- [EXERCISE]
Looking at the records below, count how many lines contain the string "Toggle". Give that number alone.

- [THE INPUT]
Segment Open
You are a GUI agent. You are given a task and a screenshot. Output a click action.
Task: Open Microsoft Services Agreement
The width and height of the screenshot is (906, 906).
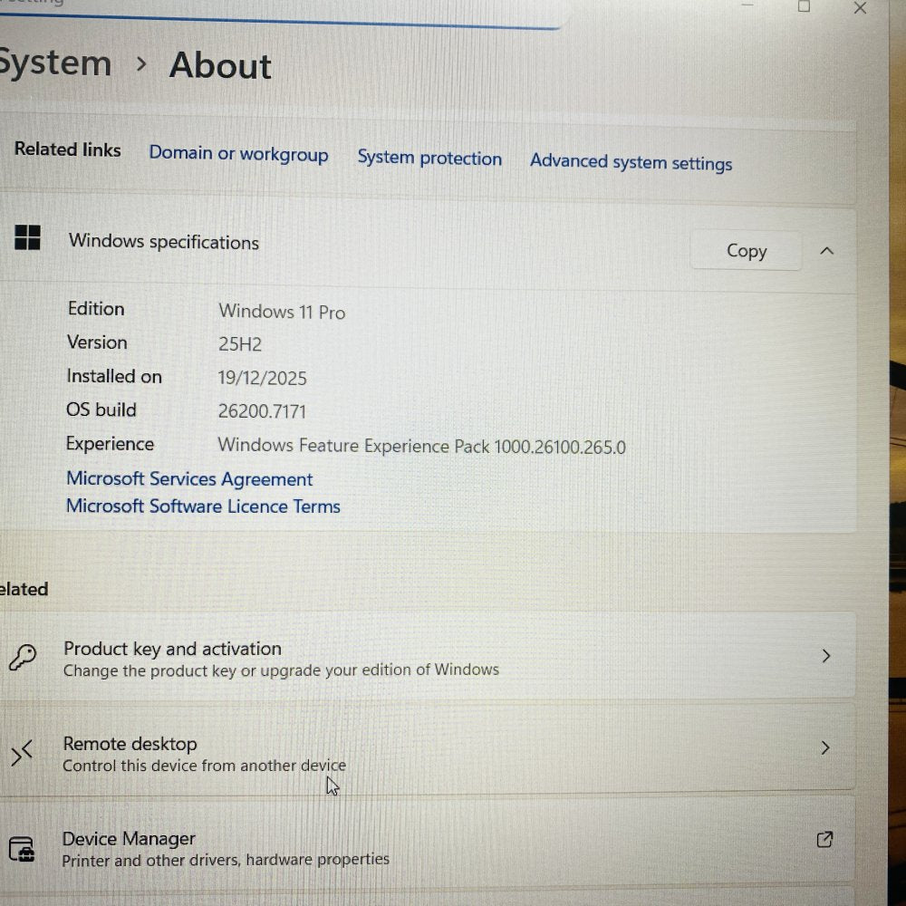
Segment Closed
Segment Open
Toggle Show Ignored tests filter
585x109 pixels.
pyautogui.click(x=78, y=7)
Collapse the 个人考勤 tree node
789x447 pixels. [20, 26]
Segment Closed
Segment Open
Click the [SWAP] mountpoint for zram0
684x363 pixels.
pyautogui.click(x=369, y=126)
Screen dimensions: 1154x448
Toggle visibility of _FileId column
Segment Closed
- [TASK OUTPUT]
2